#### [Required task]
Update the items below so that every "computer-use agent" becomes "screen-navigation agent", keeping all other text unchanged.

#### [Data for this exercise]
Begin

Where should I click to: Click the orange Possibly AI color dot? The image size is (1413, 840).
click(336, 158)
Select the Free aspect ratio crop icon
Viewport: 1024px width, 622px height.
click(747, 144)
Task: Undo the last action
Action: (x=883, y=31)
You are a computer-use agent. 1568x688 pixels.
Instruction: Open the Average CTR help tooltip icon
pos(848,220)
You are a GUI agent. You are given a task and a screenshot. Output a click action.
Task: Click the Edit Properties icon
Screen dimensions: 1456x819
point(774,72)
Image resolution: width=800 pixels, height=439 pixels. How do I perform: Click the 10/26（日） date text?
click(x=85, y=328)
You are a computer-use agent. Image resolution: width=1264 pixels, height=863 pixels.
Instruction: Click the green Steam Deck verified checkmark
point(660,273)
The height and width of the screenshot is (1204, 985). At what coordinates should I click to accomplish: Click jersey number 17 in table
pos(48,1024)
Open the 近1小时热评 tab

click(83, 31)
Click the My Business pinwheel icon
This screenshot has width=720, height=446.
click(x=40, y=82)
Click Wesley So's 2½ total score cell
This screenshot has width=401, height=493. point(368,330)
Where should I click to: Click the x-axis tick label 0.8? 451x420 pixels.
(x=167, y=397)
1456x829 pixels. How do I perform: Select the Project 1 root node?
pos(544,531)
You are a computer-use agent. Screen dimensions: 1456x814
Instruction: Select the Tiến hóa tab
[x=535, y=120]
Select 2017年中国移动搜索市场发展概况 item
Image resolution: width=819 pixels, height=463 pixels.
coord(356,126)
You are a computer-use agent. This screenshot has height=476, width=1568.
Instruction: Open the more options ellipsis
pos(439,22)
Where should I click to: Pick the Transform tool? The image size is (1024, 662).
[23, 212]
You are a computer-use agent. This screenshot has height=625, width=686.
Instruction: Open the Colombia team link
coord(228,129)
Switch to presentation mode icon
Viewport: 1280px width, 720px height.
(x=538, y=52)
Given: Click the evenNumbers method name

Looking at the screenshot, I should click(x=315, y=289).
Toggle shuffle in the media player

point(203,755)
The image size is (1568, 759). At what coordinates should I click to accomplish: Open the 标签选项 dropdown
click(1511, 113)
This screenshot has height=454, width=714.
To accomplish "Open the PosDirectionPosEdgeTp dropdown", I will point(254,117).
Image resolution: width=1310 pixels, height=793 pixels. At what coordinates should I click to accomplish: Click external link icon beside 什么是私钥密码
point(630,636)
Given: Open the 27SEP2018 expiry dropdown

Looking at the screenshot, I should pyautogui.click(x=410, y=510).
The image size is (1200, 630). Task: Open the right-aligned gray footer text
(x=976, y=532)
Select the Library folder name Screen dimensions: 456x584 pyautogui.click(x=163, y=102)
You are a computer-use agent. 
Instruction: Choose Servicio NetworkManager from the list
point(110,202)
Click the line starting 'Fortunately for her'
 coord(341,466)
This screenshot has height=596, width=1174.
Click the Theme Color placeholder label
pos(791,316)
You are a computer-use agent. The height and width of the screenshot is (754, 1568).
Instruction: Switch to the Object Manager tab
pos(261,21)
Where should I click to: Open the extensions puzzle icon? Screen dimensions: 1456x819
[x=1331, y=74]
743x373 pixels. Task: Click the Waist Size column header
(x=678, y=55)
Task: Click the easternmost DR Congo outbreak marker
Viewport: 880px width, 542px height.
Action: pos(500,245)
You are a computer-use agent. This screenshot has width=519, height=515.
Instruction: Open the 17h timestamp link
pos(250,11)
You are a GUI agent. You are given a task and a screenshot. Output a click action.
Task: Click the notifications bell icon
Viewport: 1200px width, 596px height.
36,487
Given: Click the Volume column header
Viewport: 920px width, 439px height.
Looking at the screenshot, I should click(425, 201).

End

#### [Correct result]
Where should I click to: Click the orange Possibly AI color dot? The image size is (1413, 840).
click(336, 158)
Select the Free aspect ratio crop icon
Viewport: 1024px width, 622px height.
click(747, 144)
Task: Undo the last action
Action: (x=883, y=31)
You are a screen-navigation agent. 1568x688 pixels.
Instruction: Open the Average CTR help tooltip icon
pos(848,220)
You are a GUI agent. You are given a task and a screenshot. Output a click action.
Task: Click the Edit Properties icon
Screen dimensions: 1456x819
point(774,72)
Image resolution: width=800 pixels, height=439 pixels. How do I perform: Click the 10/26（日） date text?
click(x=85, y=328)
You are a screen-navigation agent. Image resolution: width=1264 pixels, height=863 pixels.
Instruction: Click the green Steam Deck verified checkmark
point(660,273)
The height and width of the screenshot is (1204, 985). At what coordinates should I click to accomplish: Click jersey number 17 in table
pos(48,1024)
Open the 近1小时热评 tab

click(83, 31)
Click the My Business pinwheel icon
This screenshot has width=720, height=446.
click(x=40, y=82)
Click Wesley So's 2½ total score cell
This screenshot has width=401, height=493. point(368,330)
Where should I click to: Click the x-axis tick label 0.8? 451x420 pixels.
(x=167, y=397)
1456x829 pixels. How do I perform: Select the Project 1 root node?
pos(544,531)
You are a screen-navigation agent. Screen dimensions: 1456x814
Instruction: Select the Tiến hóa tab
[x=535, y=120]
Select 2017年中国移动搜索市场发展概况 item
Image resolution: width=819 pixels, height=463 pixels.
coord(356,126)
You are a screen-navigation agent. This screenshot has height=476, width=1568.
Instruction: Open the more options ellipsis
pos(439,22)
Where should I click to: Pick the Transform tool? The image size is (1024, 662).
[23, 212]
You are a screen-navigation agent. This screenshot has height=625, width=686.
Instruction: Open the Colombia team link
coord(228,129)
Switch to presentation mode icon
Viewport: 1280px width, 720px height.
(x=538, y=52)
Given: Click the evenNumbers method name

Looking at the screenshot, I should click(x=315, y=289).
Toggle shuffle in the media player

point(203,755)
The image size is (1568, 759). At what coordinates should I click to accomplish: Open the 标签选项 dropdown
click(1511, 113)
This screenshot has height=454, width=714.
To accomplish "Open the PosDirectionPosEdgeTp dropdown", I will point(254,117).
Image resolution: width=1310 pixels, height=793 pixels. At what coordinates should I click to accomplish: Click external link icon beside 什么是私钥密码
point(630,636)
Given: Open the 27SEP2018 expiry dropdown

Looking at the screenshot, I should pyautogui.click(x=410, y=510).
The image size is (1200, 630). Task: Open the right-aligned gray footer text
(x=976, y=532)
Select the Library folder name Screen dimensions: 456x584 pyautogui.click(x=163, y=102)
You are a screen-navigation agent. 
Instruction: Choose Servicio NetworkManager from the list
point(110,202)
Click the line starting 'Fortunately for her'
 coord(341,466)
This screenshot has height=596, width=1174.
Click the Theme Color placeholder label
pos(791,316)
You are a screen-navigation agent. The height and width of the screenshot is (754, 1568).
Instruction: Switch to the Object Manager tab
pos(261,21)
Where should I click to: Open the extensions puzzle icon? Screen dimensions: 1456x819
[x=1331, y=74]
743x373 pixels. Task: Click the Waist Size column header
(x=678, y=55)
Task: Click the easternmost DR Congo outbreak marker
Viewport: 880px width, 542px height.
Action: pos(500,245)
You are a screen-navigation agent. This screenshot has width=519, height=515.
Instruction: Open the 17h timestamp link
pos(250,11)
You are a GUI agent. You are given a task and a screenshot. Output a click action.
Task: Click the notifications bell icon
Viewport: 1200px width, 596px height.
36,487
Given: Click the Volume column header
Viewport: 920px width, 439px height.
Looking at the screenshot, I should click(425, 201).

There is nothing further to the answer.